Problem description ▸ Whenever the word "computer" appears in a line of the data below, copy that line.

(Data extracted from a collection)
━━━━━━━━━━━━━━━━━━━━

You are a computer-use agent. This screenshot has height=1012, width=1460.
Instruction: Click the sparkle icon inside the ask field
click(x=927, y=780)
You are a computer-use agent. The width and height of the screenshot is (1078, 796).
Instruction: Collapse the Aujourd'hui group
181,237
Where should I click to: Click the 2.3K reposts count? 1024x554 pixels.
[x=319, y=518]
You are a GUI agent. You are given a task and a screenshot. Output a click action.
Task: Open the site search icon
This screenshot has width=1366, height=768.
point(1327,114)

━━━━━━━━━━━━━━━━━━━━

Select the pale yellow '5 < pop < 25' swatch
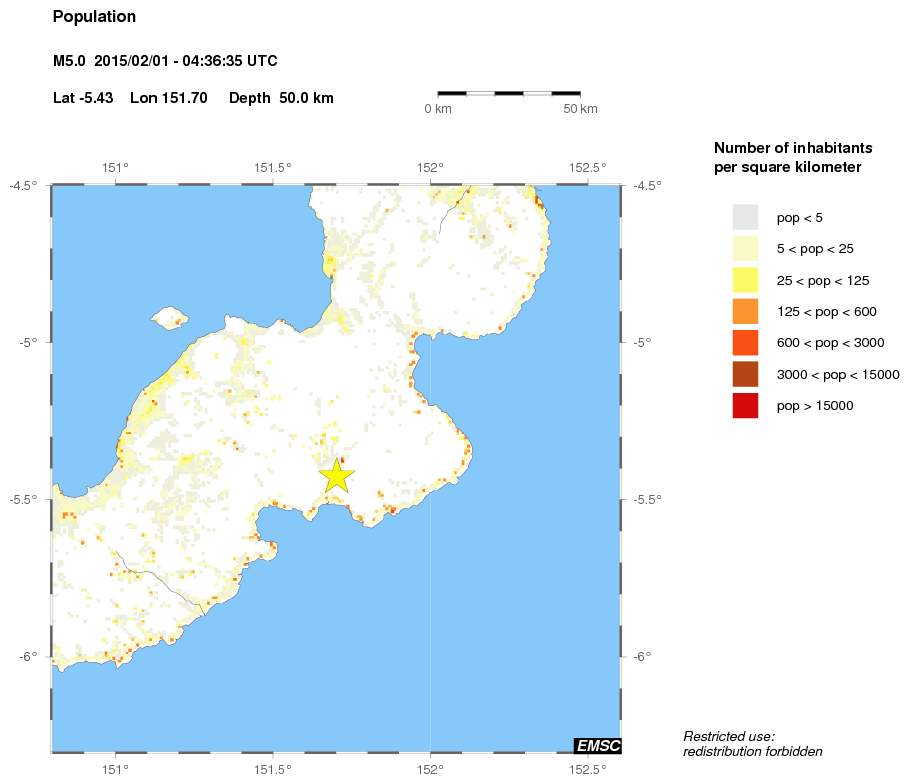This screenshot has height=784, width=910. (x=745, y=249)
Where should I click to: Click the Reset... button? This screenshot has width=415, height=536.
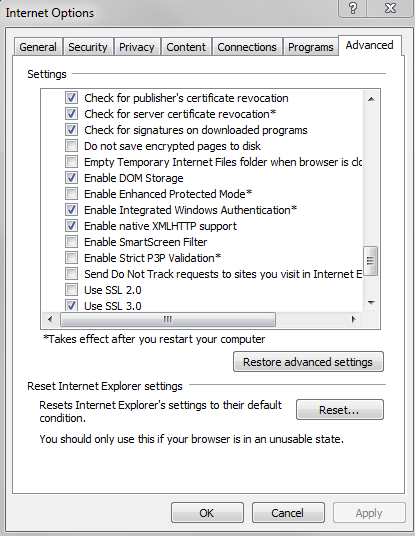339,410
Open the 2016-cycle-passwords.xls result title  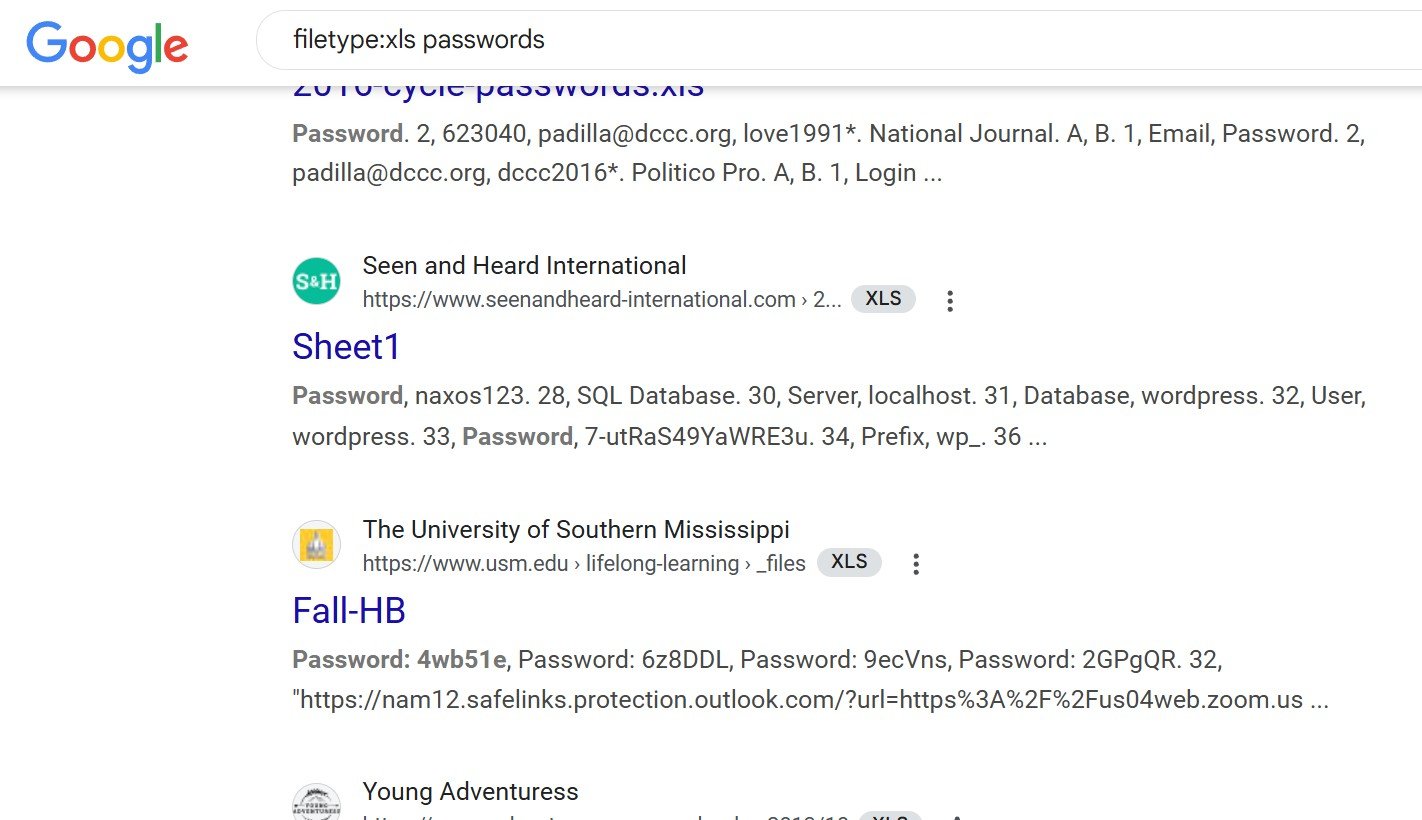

━━━━━━━━━━━━━━━━━━━━

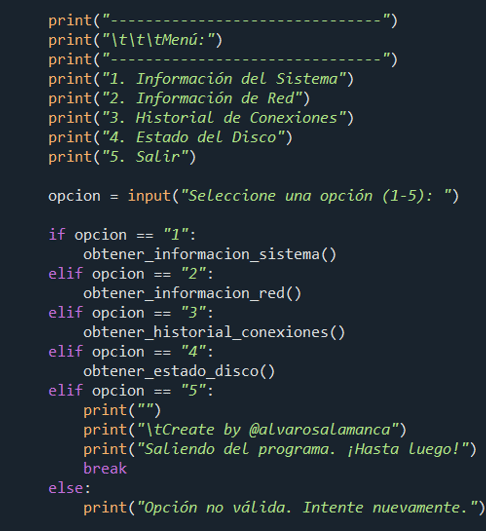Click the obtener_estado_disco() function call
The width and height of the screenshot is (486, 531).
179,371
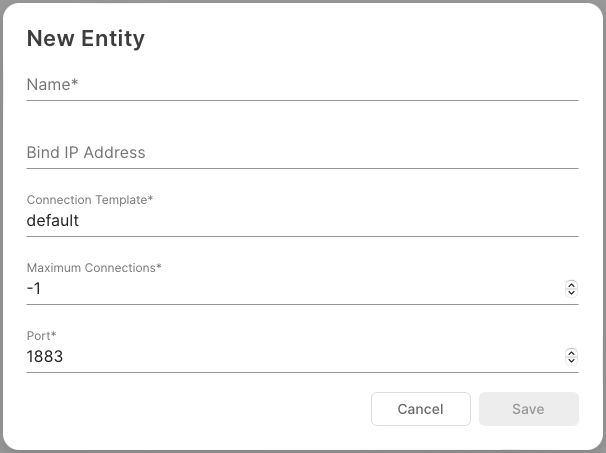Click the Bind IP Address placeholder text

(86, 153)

━━━━━━━━━━━━━━━━━━━━

Result ▸
You are a computer-use agent. This screenshot has height=1012, width=1460.
You are a computer-use agent. The width and height of the screenshot is (1078, 796).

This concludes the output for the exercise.